═══ Information provided

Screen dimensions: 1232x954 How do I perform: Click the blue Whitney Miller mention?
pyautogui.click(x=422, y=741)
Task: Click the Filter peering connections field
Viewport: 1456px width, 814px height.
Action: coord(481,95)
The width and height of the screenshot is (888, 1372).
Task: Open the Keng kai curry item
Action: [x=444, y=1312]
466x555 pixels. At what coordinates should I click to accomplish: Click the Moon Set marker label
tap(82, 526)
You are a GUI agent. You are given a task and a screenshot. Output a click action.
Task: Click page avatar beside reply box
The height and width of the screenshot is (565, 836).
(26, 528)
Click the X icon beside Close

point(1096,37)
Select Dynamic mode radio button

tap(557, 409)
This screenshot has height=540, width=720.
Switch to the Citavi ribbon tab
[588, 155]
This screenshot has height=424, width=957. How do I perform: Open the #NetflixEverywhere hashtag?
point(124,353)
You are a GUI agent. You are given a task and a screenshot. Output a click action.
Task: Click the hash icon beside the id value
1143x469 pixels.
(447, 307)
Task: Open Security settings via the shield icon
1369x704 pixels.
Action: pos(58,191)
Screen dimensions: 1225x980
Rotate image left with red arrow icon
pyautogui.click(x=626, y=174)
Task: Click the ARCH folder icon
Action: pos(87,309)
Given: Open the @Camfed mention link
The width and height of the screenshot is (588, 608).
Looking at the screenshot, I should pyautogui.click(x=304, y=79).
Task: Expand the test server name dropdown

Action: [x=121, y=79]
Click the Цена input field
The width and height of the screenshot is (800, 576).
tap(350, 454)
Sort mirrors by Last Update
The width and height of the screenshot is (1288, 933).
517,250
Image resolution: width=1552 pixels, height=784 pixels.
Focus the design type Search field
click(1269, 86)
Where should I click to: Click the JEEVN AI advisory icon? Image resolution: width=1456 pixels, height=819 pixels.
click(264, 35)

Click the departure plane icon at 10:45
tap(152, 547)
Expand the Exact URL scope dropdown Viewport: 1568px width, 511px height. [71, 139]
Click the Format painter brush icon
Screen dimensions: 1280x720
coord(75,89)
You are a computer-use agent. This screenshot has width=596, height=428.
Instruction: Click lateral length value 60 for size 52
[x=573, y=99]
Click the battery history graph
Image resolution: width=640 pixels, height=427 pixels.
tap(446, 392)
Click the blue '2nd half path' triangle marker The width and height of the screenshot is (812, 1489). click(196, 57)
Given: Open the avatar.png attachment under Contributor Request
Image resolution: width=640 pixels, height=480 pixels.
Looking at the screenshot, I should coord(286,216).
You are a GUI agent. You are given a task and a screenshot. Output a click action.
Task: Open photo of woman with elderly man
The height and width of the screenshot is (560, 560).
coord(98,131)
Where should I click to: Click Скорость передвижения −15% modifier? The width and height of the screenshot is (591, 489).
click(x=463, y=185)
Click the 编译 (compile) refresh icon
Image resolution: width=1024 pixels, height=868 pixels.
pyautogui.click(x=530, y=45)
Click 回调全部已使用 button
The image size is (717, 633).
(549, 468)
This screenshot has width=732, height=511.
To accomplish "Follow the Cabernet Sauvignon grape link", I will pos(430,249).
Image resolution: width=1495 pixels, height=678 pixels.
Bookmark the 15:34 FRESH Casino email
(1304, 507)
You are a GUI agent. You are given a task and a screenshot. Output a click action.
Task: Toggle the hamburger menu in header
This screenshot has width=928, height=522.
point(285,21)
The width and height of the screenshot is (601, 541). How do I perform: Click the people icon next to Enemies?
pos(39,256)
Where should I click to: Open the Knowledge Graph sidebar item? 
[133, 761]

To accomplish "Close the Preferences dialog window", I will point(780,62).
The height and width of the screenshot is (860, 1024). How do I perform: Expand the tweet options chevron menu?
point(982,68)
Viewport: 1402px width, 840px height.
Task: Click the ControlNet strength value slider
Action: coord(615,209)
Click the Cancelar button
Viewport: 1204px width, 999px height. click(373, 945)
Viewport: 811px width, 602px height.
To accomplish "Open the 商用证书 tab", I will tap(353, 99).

══════

> Problem description: Could you repeat all of the lines above, swapping "GUI agent" for "UI assistant" and leaving everything else unchanged?

> Task answer:
Screen dimensions: 1232x954 How do I perform: Click the blue Whitney Miller mention?
pyautogui.click(x=422, y=741)
Task: Click the Filter peering connections field
Viewport: 1456px width, 814px height.
Action: coord(481,95)
The width and height of the screenshot is (888, 1372).
Task: Open the Keng kai curry item
Action: [x=444, y=1312]
466x555 pixels. At what coordinates should I click to accomplish: Click the Moon Set marker label
tap(82, 526)
You are a UI assistant. You are given a task and a screenshot. Output a click action.
Task: Click page avatar beside reply box
The height and width of the screenshot is (565, 836).
(26, 528)
Click the X icon beside Close

point(1096,37)
Select Dynamic mode radio button

tap(557, 409)
This screenshot has height=540, width=720.
Switch to the Citavi ribbon tab
[588, 155]
This screenshot has height=424, width=957. How do I perform: Open the #NetflixEverywhere hashtag?
point(124,353)
You are a UI assistant. You are given a task and a screenshot. Output a click action.
Task: Click the hash icon beside the id value
1143x469 pixels.
(447, 307)
Task: Open Security settings via the shield icon
1369x704 pixels.
Action: pos(58,191)
Screen dimensions: 1225x980
Rotate image left with red arrow icon
pyautogui.click(x=626, y=174)
Task: Click the ARCH folder icon
Action: pos(87,309)
Given: Open the @Camfed mention link
The width and height of the screenshot is (588, 608).
Looking at the screenshot, I should pyautogui.click(x=304, y=79).
Task: Expand the test server name dropdown

Action: [x=121, y=79]
Click the Цена input field
The width and height of the screenshot is (800, 576).
tap(350, 454)
Sort mirrors by Last Update
The width and height of the screenshot is (1288, 933).
517,250
Image resolution: width=1552 pixels, height=784 pixels.
Focus the design type Search field
click(1269, 86)
Where should I click to: Click the JEEVN AI advisory icon? Image resolution: width=1456 pixels, height=819 pixels.
click(264, 35)

Click the departure plane icon at 10:45
tap(152, 547)
Expand the Exact URL scope dropdown Viewport: 1568px width, 511px height. [71, 139]
Click the Format painter brush icon
Screen dimensions: 1280x720
coord(75,89)
You are a computer-use agent. This screenshot has width=596, height=428.
Instruction: Click lateral length value 60 for size 52
[x=573, y=99]
Click the battery history graph
Image resolution: width=640 pixels, height=427 pixels.
tap(446, 392)
Click the blue '2nd half path' triangle marker The width and height of the screenshot is (812, 1489). click(196, 57)
Given: Open the avatar.png attachment under Contributor Request
Image resolution: width=640 pixels, height=480 pixels.
Looking at the screenshot, I should coord(286,216).
You are a UI assistant. You are given a task and a screenshot. Output a click action.
Task: Open photo of woman with elderly man
The height and width of the screenshot is (560, 560).
coord(98,131)
Where should I click to: Click Скорость передвижения −15% modifier? The width and height of the screenshot is (591, 489).
click(x=463, y=185)
Click the 编译 (compile) refresh icon
Image resolution: width=1024 pixels, height=868 pixels.
pyautogui.click(x=530, y=45)
Click 回调全部已使用 button
The image size is (717, 633).
(549, 468)
This screenshot has width=732, height=511.
To accomplish "Follow the Cabernet Sauvignon grape link", I will pos(430,249).
Image resolution: width=1495 pixels, height=678 pixels.
Bookmark the 15:34 FRESH Casino email
(1304, 507)
You are a UI assistant. You are given a task and a screenshot. Output a click action.
Task: Toggle the hamburger menu in header
This screenshot has width=928, height=522.
point(285,21)
The width and height of the screenshot is (601, 541). How do I perform: Click the people icon next to Enemies?
pos(39,256)
Where should I click to: Open the Knowledge Graph sidebar item? 
[133, 761]

To accomplish "Close the Preferences dialog window", I will point(780,62).
The height and width of the screenshot is (860, 1024). How do I perform: Expand the tweet options chevron menu?
point(982,68)
Viewport: 1402px width, 840px height.
Task: Click the ControlNet strength value slider
Action: coord(615,209)
Click the Cancelar button
Viewport: 1204px width, 999px height. click(373, 945)
Viewport: 811px width, 602px height.
To accomplish "Open the 商用证书 tab", I will tap(353, 99).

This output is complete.